_Work to complete_.
The line containing "Startseite (1172, 25)" opens the span to copy, and the last line of the records below closes it. Write out that span exactly.

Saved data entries
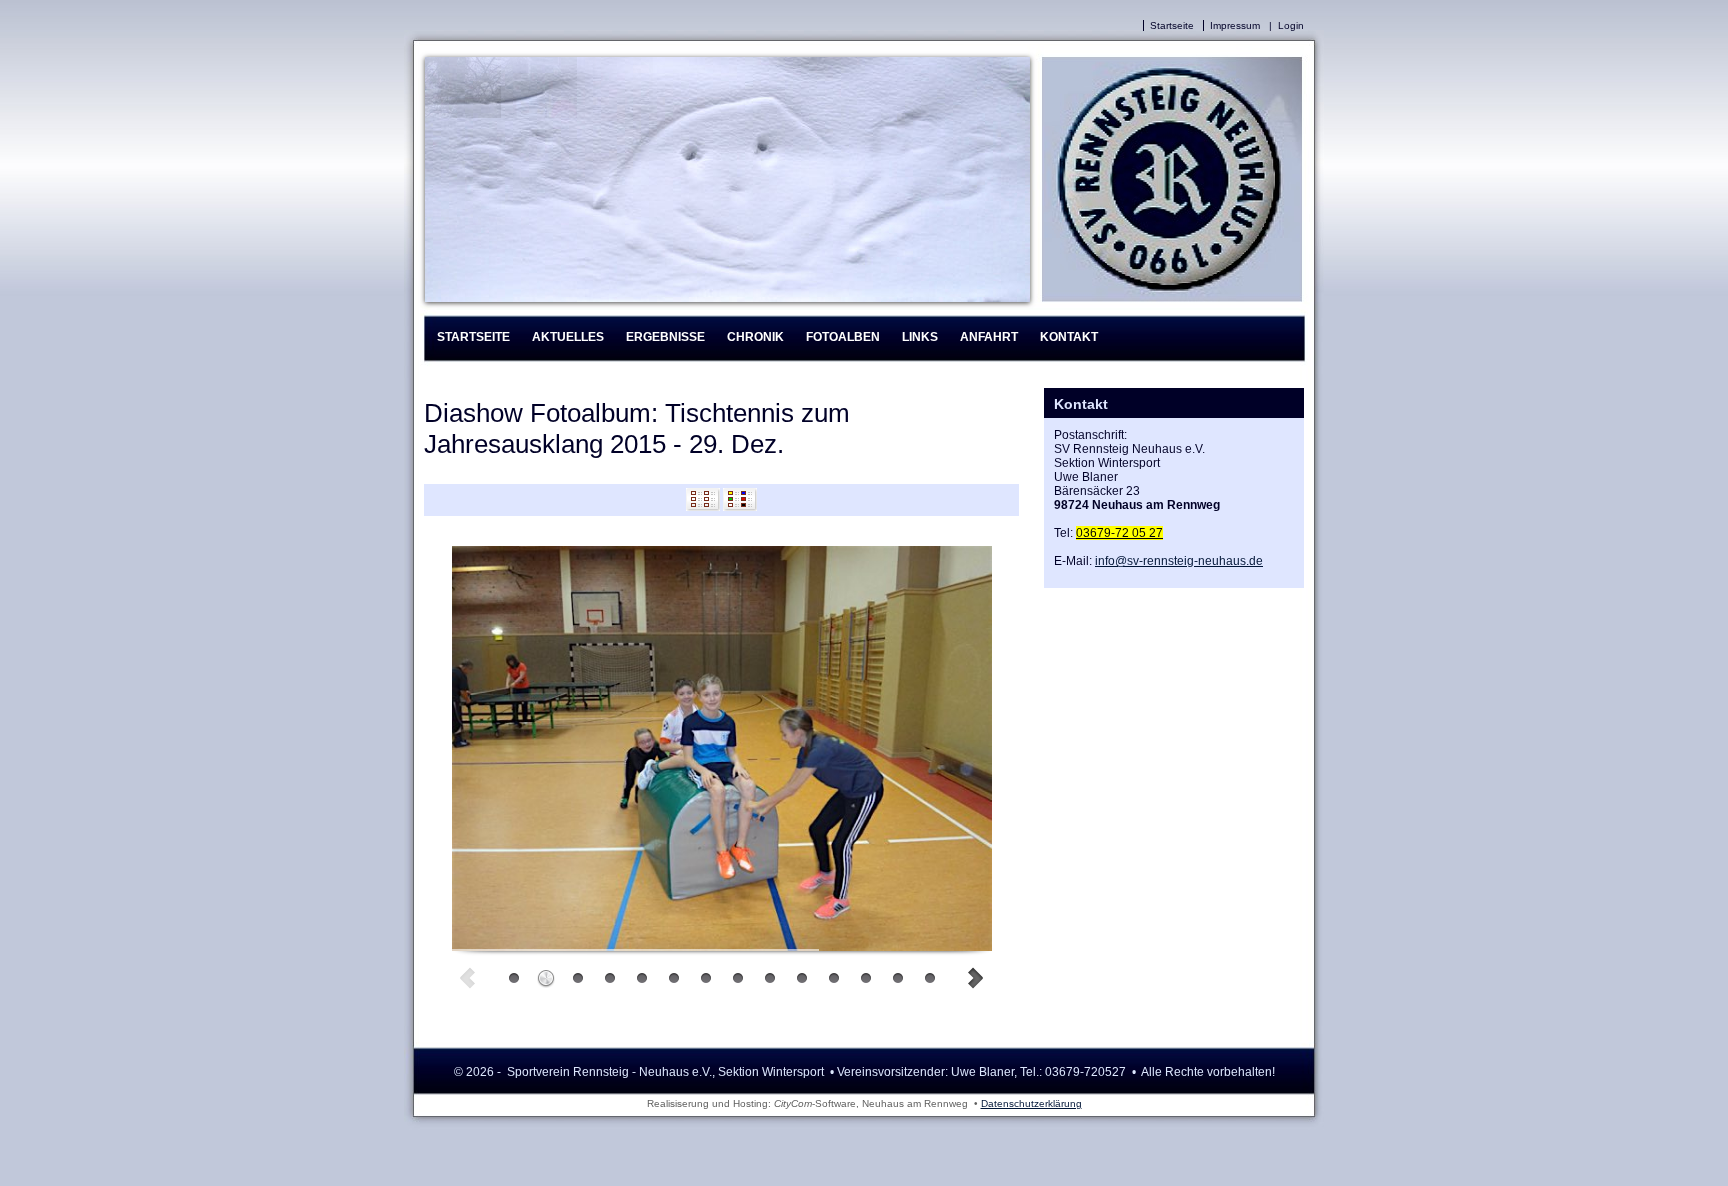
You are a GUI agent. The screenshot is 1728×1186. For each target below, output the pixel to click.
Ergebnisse (665, 337)
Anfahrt (989, 337)
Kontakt (1069, 337)
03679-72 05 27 (1119, 533)
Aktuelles (568, 337)
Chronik (755, 337)
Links (920, 337)
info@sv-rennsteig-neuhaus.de (1179, 561)
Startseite (1172, 25)
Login (1291, 25)
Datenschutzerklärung (1031, 1103)
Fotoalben (843, 337)
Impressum (1235, 25)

_Result for this task_.
Startseite (1172, 25)
Login (1291, 25)
Datenschutzerklärung (1031, 1103)
Fotoalben (843, 337)
Impressum (1235, 25)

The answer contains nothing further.